Physical Address

304 North Cardinal St.
Dorchester Center, MA 02124

OpenAI’s o3 AI model scores lower on a benchmark than the company initially implied


Incomplience between Openai O3 EU model for the first and third party criteria Increasing the company’s transparency and model test practices.

When Openai Submitted O3 in DecemberThe company claimed that the model could respond in a quarter of the questions in Frontieratath, a difficult set of math problems. This account removed the competition – the next best model, only 2% of frontage managed to answer correctly.

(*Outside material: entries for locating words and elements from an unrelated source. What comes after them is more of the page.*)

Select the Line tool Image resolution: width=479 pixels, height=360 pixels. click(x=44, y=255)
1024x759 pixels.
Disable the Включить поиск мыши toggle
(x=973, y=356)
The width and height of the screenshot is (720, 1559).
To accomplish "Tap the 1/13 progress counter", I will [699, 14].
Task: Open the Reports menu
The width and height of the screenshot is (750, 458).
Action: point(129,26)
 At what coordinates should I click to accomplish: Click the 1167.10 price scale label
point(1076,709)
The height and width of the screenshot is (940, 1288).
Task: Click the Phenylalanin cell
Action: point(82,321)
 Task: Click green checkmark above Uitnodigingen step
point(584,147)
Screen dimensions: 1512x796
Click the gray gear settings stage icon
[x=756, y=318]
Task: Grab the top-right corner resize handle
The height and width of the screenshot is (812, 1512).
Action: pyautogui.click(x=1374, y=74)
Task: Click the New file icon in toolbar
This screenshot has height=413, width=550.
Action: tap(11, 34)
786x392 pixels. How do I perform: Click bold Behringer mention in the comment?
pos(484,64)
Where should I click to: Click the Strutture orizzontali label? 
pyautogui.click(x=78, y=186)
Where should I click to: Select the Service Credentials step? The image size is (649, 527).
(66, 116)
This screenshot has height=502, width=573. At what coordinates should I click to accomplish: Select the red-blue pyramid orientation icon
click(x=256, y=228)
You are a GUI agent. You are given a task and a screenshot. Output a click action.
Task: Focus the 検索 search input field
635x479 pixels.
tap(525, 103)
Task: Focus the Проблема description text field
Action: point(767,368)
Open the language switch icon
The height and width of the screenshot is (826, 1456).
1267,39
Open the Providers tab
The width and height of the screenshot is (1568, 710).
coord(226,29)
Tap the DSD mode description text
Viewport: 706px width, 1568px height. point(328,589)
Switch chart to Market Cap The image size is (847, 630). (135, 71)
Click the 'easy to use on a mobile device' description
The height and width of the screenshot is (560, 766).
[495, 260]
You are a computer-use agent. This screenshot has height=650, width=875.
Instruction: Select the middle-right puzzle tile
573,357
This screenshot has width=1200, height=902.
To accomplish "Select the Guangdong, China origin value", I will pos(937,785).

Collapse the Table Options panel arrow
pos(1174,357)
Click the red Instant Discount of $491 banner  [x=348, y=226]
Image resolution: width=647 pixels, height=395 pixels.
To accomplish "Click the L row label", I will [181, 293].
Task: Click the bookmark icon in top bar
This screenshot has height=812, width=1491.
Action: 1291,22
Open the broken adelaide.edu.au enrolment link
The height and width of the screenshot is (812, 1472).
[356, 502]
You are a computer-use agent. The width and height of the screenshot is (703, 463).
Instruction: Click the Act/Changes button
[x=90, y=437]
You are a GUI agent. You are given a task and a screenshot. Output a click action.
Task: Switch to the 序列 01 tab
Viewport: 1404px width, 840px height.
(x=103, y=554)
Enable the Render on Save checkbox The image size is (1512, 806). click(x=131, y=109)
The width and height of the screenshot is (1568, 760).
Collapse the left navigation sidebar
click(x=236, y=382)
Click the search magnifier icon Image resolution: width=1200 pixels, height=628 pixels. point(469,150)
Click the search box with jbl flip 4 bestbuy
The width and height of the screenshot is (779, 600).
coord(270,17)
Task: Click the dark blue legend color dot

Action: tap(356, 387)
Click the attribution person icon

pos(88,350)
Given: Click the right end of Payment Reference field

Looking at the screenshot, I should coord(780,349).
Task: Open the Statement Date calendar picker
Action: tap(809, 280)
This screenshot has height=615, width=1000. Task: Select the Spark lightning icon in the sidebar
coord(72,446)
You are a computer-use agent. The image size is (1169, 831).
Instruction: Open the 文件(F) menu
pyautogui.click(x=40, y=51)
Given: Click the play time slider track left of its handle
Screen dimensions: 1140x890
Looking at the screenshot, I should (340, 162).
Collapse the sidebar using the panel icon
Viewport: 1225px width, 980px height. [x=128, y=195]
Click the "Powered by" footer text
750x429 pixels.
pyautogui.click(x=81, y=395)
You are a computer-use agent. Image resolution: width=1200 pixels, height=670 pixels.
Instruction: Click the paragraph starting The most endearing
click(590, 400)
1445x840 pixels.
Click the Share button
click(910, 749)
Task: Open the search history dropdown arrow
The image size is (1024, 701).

“All offers there are less than 2% [on FrontierMath]”Mark Chen, senior researcher in Openai, He said during Livestream. “We see [internally]We can get more than 25% with O3, which is in time of aggressive test. “

When out, this figure was an upward border obtained by a version of O3, with more calculation, with more calculation of O3’s last week.

After Frontimony, the Research Institute Epoch AI announced the results of the independent benchmark tests of O3 on Friday. Epoch, about 10% of O3, found that Openai was below the highest alleged account.

This does not mean that Openai is lying. The Benchmark results published in December in the company show a low-related result in accordance with Epoch’s account. Epoch also noted that the opening of the test structure is different from Expenai, and the use of an updated spread of the frontline for evaluations.

“The difference between our results and Openai can be related to Openai, which evaluates a stronger internal scaffolding using test timings [computing]or in a different sub-part of these results (180 issues in FrontierMath-2024-26 – in 2025-02-28-288), ” write The period.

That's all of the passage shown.